Chapter 8 Griffin

EIGHT

GRIFFIN

I’m there at eleven-fifteen. I have brought the same book.

I sit on the same bench. I do not open the book.

There is no point in pretending today. It’s colder than yesterday.

The bench is colder than yesterday. The wind on this part of campus gets between the buildings and goes faster than wind should go.

I’m sitting in it. I am not moving. My hands inside my coat pockets are inside fists I did not make on purpose.

I’m watching the door. I watch the door for nineteen minutes.

I don’t know how I’ll know when it’s the right time to stand.

I don’t know what I’m going to say. I have rehearsed this in my head for two days and I have not arrived at a sentence.

I have arrived at a name. That’s all I have.

The name. He comes out at eleven-thirty-eight.

Two minutes earlier than yesterday. He is alone.

I see him before he sees me, which is the last advantage I will have, and I use it.

I stand up. I cross the path. I’m in front of him before he has registered that someone is in front of him.

When he looks up his face works the way I have been wanting his face to do.

It does not look surprised. It looks caught. That’s the thing I notice first and the thing I will think about later, much later, when I am alone: that he did not look surprised to see me. He looked the way you look when something you have been afraid of for a long time has finally happened.

“Reece,” I say.

Not a question. I don’t say is that you or I knew it or anything that gives him room to deflect.

I say his name, the real one, the one I have not said in two years.

His face does not move. Only his eyes do, and his eyes do everything.

I watch them do it. There’s a half-second where he is weighing something.

Whether to play it. Whether to lie. Whether to say who.

I watch him decide not to. He gives it up in the eyes before anything else.

“Griffin,” he says.

His voice is the same. Two years of imagining what it might sound like now and it sounds the same. I want to put my hand against the side of the building because my legs almost give. I do not. I stand. I keep standing.

“You’re alive.”

“Yeah.”

“Say it.”

“What?”

“Say you’re alive. Say the words.”

He looks at me. He looks at me for a long time.

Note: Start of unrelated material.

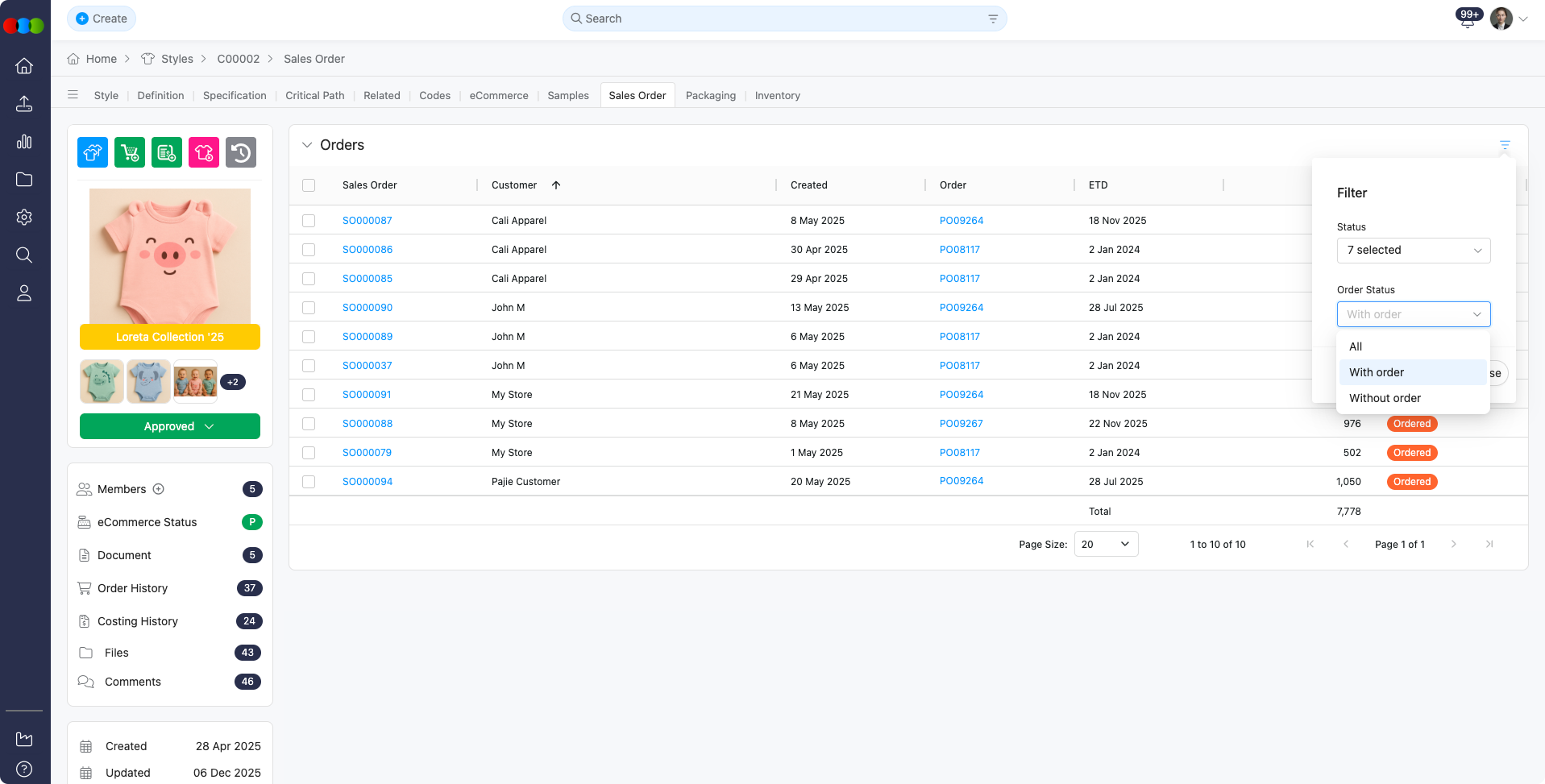Open purchase order PO09267 link
The width and height of the screenshot is (1545, 784).
pos(961,424)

His face is not the face from the obituary photograph.

It’s not the face from the laugh in the coffee shop.

It’s not the face I’d been holding in my head for two years.

It’s a face I do not know. It has the same scar above the left eyebrow.

It has the same mouth. But it is not the same face.

I’m looking at it. He’s letting me. Somewhere behind us a girl on a phone is laughing about something and a guy on a skateboard is going past and the world is doing what it does.

“I’m alive,” he says.

He says it quiet. I want to hit him. That’s the first clear thing I think and I do not let it show on my face but I think it.

I want to put my fist through the side of his face.

I want to grab him by the collar of the jacket I have never seen and shake him until something in him breaks.

I want to hear him make a sound I have never heard him make.

I want him to know what hurt is. I do not move.

“I buried you,” I say.

Something goes out of his face. Not the eyes. The whole face. He looks like someone has hit him without hitting him.

“I know.”

A beat.

“Griffin.”

“What.”

“It’s Reed now. Not Reece anymore. The name.”

I do not say it back. I’m not going to say it back. He has just handed me a name and I’m not going to take it on a sidewalk.

“You don’t know,” I say.

“Griffin.”

“You don’t know. You don’t get to know. You weren’t there. You weren’t there, you don’t know what it was, you don’t.”

I stop. He has not said anything else. He’s waiting. He’s letting the other person have the words first because the other person’s words will tell him what he’s allowed to say. He has just used the words he had to use. The rest is mine.

“I’m not doing this here,” I say.

“Okay.”

His hand goes up and touches the strap of his bag, then comes back down. I do not know what to do with that. He used to do that. He used to do it when he was about to say something he didn’t want to say. He’s doing it now. He’s not saying anything.

“I’m going home,” I say. “You know where I live.”

He knows where I live. I haven’t told him I know that. He doesn’t ask.

“Tonight,” I say. “Eight.”

“Okay.”

I walk past him. I keep walking. I do not turn around.

I do not stop. I do not slow down. Somewhere two minutes into walking I realize my hands are shaking and have been shaking the whole time.

I put them in my pockets. I keep going. He said okay.

He said okay and okay. He touched the strap of his bag.

He looked at me like he’d been afraid of this for a long time.

He’s going to come. He’s going to come to my apartment tonight at eight and I’m going to open the door and he’s going to be standing on the other side of it, alive. I don’t know what I’m going to do.